O tratamento experimental com células-tronco de pacientes com doenças cardíacas graves começa efetivamente nesta sexta-feira, no Instituto Nacional de Cardiologia de Laranjeiras (INCL), no Rio de Janeiro, no Instituto do Coração, em São Paulo, e no Hospital Santa Isabel, em Salvador. O estudo, patrocinado pelo Ministério da Saúde, envolve 33 instituições hospitalares em nove estados e no Distrito Federal.

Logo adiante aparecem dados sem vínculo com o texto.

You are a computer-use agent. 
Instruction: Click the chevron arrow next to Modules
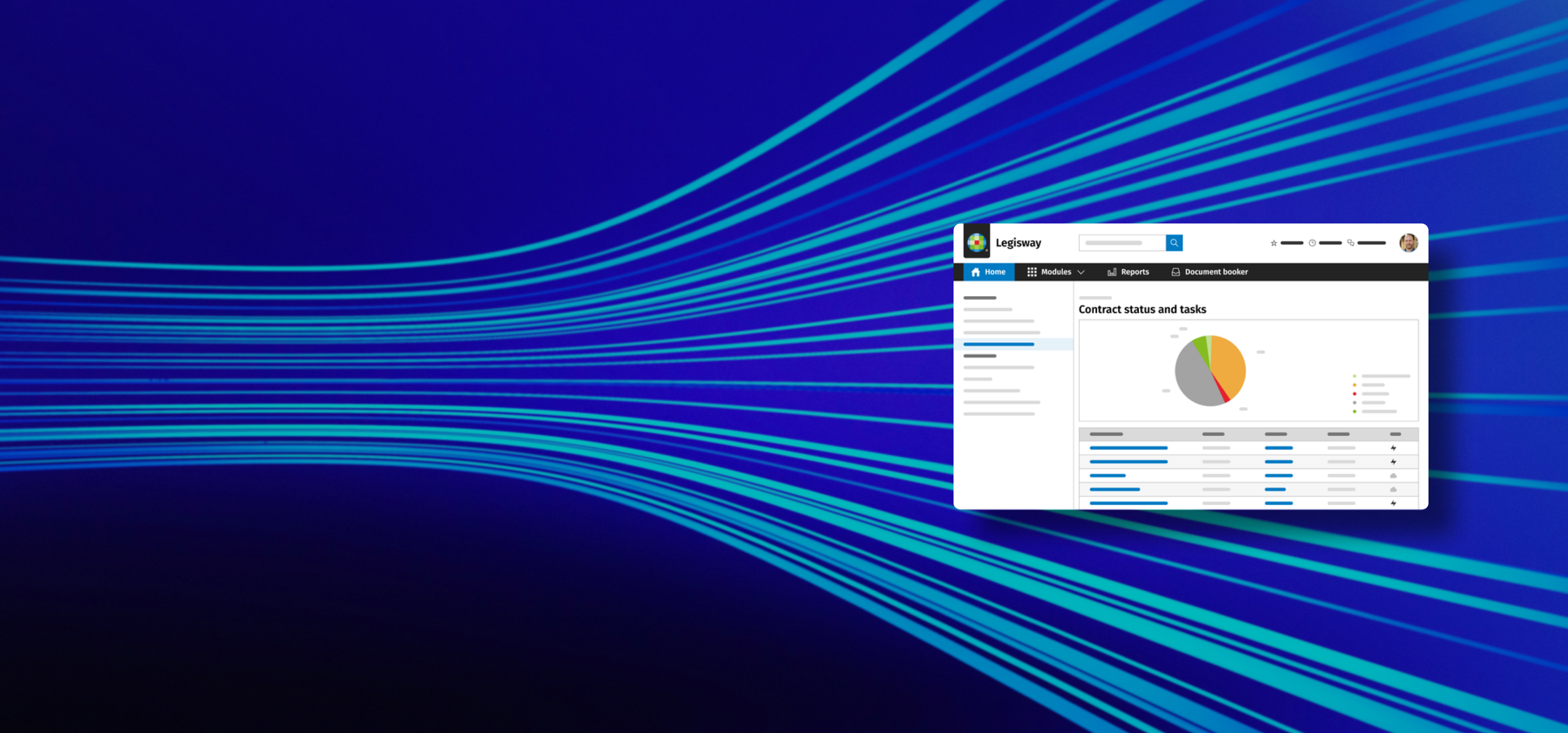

Ao todo, 1.200 voluntários foram selecionados para participar da pesquisa. Destes, metade deles receberá tratamento convencional e o restante (600) tratamento convencional e com células-tronco, em um dos 33 centros envolvidos no estudo. O objetivo do trabalho é comprovar a eficácia da terapia empregada e verificar a viabilidade de substituição dos tratamentos cardíacos tradicionais pelo tratamento com células-tronco.
Nesta sexta, na sede do INCL, no Rio, os ministros da Saúde, Humberto Costa, e da Ciência e Tecnologia, Eduardo Campos, vão visitar dois pacientes que se submeteram ao tratamento. Na ocasião, lançam oito editais para financiamento de pesquisas em saúde.
A pesquisa desenvolvida pelo Brasil (Estudo Multicêntrico Randomizado de Terapia Celular em Cardiopatias) é considerada a maior já realizada no mundo com células-tronco para a cura de doenças cardíacas graves, como infarto agudo do miocárdio, doença coronariana crônica, cardiopatia dilatada e insuficiência cardíaca decorrente do Mal de Chagas.